Top of DATASET EXTRACT
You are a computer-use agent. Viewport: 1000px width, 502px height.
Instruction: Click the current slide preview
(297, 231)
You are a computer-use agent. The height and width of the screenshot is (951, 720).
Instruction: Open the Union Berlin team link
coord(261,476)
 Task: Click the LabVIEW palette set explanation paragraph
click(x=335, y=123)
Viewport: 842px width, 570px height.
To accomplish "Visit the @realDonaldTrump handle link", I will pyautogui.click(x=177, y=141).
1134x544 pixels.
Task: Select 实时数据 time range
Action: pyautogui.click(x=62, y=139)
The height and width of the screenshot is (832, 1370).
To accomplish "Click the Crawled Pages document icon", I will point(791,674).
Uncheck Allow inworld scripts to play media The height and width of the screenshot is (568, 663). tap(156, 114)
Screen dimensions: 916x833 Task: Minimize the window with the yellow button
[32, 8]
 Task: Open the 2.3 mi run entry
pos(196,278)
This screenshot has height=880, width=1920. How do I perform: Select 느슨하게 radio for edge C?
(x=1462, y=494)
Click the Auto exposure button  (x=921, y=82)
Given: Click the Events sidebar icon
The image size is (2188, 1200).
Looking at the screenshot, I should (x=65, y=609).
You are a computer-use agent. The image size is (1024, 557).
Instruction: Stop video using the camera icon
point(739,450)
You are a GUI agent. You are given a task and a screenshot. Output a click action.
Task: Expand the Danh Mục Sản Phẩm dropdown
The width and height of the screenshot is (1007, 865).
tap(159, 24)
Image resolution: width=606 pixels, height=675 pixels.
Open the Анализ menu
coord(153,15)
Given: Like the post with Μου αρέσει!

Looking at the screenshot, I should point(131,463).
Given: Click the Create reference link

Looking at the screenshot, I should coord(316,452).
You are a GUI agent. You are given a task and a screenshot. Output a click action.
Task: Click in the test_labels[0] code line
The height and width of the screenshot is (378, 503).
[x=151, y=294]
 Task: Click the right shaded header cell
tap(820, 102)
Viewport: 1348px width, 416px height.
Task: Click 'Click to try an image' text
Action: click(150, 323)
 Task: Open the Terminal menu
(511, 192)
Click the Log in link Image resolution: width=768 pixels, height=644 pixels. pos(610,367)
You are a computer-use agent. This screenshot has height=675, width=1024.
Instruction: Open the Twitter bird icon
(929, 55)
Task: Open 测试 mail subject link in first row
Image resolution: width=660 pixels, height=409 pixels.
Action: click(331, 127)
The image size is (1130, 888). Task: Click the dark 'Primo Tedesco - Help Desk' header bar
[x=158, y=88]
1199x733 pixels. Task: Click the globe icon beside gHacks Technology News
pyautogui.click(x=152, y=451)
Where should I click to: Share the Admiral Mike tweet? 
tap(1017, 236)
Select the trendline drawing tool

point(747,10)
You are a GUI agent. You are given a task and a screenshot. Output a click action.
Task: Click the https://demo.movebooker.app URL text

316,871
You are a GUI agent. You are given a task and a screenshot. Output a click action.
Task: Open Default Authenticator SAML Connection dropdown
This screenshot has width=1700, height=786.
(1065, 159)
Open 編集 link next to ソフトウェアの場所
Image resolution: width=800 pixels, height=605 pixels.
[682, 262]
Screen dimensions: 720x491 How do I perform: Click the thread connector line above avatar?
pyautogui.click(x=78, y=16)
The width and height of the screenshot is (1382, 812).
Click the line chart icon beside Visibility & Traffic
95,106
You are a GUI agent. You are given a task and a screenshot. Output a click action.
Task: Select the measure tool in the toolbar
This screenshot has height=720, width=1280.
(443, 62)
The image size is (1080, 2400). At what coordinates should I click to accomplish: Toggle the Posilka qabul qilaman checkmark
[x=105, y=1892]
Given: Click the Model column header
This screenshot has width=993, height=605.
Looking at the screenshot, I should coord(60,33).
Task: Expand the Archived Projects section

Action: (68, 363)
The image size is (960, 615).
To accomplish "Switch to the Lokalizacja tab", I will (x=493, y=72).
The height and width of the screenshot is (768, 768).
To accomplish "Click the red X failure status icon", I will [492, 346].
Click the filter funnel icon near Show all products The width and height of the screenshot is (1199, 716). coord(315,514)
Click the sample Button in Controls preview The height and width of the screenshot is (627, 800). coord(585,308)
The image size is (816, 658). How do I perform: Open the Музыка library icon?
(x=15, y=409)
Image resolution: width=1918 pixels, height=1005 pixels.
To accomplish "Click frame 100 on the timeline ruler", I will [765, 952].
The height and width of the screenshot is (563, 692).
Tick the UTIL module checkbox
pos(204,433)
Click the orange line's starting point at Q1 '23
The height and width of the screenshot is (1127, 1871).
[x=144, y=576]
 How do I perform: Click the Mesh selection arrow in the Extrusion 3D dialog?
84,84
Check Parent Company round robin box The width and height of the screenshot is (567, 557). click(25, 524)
Bottom of DATASET EXTRACT
> PROBLEM DETAILS:
From the line that contains "Tick the UTIL module checkbox" down to the final line of the entries, print every line exactly as it is, and only those lines.

> FINISHED EXERCISE:
Tick the UTIL module checkbox
pos(204,433)
Click the orange line's starting point at Q1 '23
The height and width of the screenshot is (1127, 1871).
[x=144, y=576]
 How do I perform: Click the Mesh selection arrow in the Extrusion 3D dialog?
84,84
Check Parent Company round robin box The width and height of the screenshot is (567, 557). click(25, 524)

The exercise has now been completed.